Sunday 20 November 2011

"The Slap" and racebending, part 2

I wrote recently about the acclaimed Australian mini-series The Slap and its rewriting of the ethnicity of a major character from the Christos Tsiolkas novel it was based on. Not a huge deal, perhaps, as it was seemingly done to accommodate the availability of the wonderful black British actress Sophie Okonedo. Thus, the Indian character Aisha in the book became the Mauritian character Aisha in the series. My point in the previous post was that it was a shame that Asians, and South Asians in particular, are majorly unrepresented on Australian TV, and here was an explicitly Indian main character in a hotly anticipated series, and now she's no longer Indian.

Now, I was happy to let that go. But for all it's excellence as a series (and it is very good indeed), the more I realise the makers of The Slap need a slap themselves for the way they are treating the story's Asian characters.

Aside from the character of Aisha herself, there is the Eurasian man she ends up having a dalliance with.

To quote the book:

She had noticed him immediately. She assumed every woman at the conference had, for he was almost ridiculously handsome, Eurasian, with a delicate snub nose, a gym-trim body and the most pale-white skin she'd ever seen. At first she had thought he might be Spanish, but the surname on his name tag was unmistakably Chinese, Xing. Art Xing. It sounded like the name of one of the bands that Hector enjoyed listening to.
At the first dinner, after their shared laugh, she had asked him where he was from.
“I’m Canadian.”
“Obviously,” she snapped amiably, rolling her eyes and pointing to the red and white maple-leaf insignia at the end of his tag. “But what’s your ethnic background?”
“I used to think that was a very Canadian question. But I’m discovering you Australians are exactly like us.” He was smirking, his eyes teasing her. She found she had to force herself to look straight back at him. Her impulse was to look down at her empty plate. She felt absurd, but his beauty did make her swoon. Oh grow up, Aisha scolded herself, you’re not some teenage twit and a Beatles concert, you’re a forty-something mother of two.
“My father is third-generation Chinese from Toronto. My mother is Czech.”

So, how is this ravishingly sexy half-Chinese man represented in the TV series?

Well, for a start he's not Chinese anymore. In the series his name has been changed to Art Ramirez and he appears to a Hispanic American of some kind. His ethnicity is not mentioned.

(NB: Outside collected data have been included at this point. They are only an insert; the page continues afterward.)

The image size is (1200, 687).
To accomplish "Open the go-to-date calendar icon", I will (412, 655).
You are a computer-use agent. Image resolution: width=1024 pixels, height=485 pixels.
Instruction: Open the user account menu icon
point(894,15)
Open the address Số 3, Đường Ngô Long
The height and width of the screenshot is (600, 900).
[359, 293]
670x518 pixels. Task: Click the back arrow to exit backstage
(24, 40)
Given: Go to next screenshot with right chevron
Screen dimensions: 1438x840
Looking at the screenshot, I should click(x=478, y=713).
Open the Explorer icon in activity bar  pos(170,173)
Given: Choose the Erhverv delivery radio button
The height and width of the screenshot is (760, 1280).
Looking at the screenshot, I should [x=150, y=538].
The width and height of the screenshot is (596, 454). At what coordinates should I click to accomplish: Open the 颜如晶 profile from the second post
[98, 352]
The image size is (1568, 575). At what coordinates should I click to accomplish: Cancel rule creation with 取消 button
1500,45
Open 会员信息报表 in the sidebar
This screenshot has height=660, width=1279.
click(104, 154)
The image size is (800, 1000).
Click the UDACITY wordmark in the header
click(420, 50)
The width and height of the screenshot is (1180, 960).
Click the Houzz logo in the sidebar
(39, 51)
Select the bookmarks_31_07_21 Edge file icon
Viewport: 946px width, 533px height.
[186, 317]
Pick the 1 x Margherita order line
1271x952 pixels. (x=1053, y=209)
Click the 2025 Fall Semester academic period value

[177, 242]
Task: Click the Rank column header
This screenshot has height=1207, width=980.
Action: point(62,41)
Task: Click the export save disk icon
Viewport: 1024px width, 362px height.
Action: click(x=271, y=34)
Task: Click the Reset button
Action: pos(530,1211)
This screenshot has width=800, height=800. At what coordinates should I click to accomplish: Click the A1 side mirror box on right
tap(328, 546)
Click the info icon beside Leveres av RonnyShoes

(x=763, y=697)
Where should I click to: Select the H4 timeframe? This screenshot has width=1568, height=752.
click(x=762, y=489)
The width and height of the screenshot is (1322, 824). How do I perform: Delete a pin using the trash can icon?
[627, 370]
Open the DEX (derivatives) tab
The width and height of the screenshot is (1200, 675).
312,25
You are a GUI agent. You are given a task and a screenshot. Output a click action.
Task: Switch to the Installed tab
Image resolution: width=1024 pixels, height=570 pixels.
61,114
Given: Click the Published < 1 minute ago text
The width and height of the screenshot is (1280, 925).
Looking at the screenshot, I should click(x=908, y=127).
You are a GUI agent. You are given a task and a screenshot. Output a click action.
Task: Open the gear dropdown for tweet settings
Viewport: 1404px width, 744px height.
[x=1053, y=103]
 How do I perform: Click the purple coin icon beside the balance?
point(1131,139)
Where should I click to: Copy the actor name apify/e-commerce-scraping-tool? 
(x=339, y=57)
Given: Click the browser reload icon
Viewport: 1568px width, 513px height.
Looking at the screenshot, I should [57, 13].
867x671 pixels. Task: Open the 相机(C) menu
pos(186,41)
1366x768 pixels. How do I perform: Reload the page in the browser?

Speaking of Asians, another Asian character from the book has been completely omitted from the series - Van the Vietnamese DVD pirate, who is the business partner of Kelly, Harry's mistress.

Am I making a big deal about nothing? Perhaps, perhaps not. The ethnicities of Aisha and Art are not essential components of the story, in comparison to the Greek and Anglo characters whose culture plays a very real part of how the story unfolds. Likewise, the presence of Van the DVD guy is not integral.

But given that the novel version of The Slap won so many plaudits for exploring the way ethnicity and culture interweave in modern Australian society, it seems extremely odd that the directors seem hell-bent on minimizing the role of Asians in the TV version. Especially given that one of the directors, Tony Ayres, is half-Chinese himself. You'd expect better from him, surely.

Representation on television is important. I don't want to watch wall-to-wall Asians, but I do expect that when I watch a story with Asian characters, they won't be modified to be anything other than Asian.
Particularly for Asian men. If Asians have little visibility on Australian television, then Asian men are harder to spot, and sexy roles for Asian men are downright invisible. So it is saddening that while the directors are happy to show a naked Asian prostitute in one episode, they think nothing of changing the sexy Asian guy to a sexy Latino guy.

So for the time being, if you want to see an Asian man on Australian TV, you'll have to be content with watching Asian tourists getting detained on Border Security.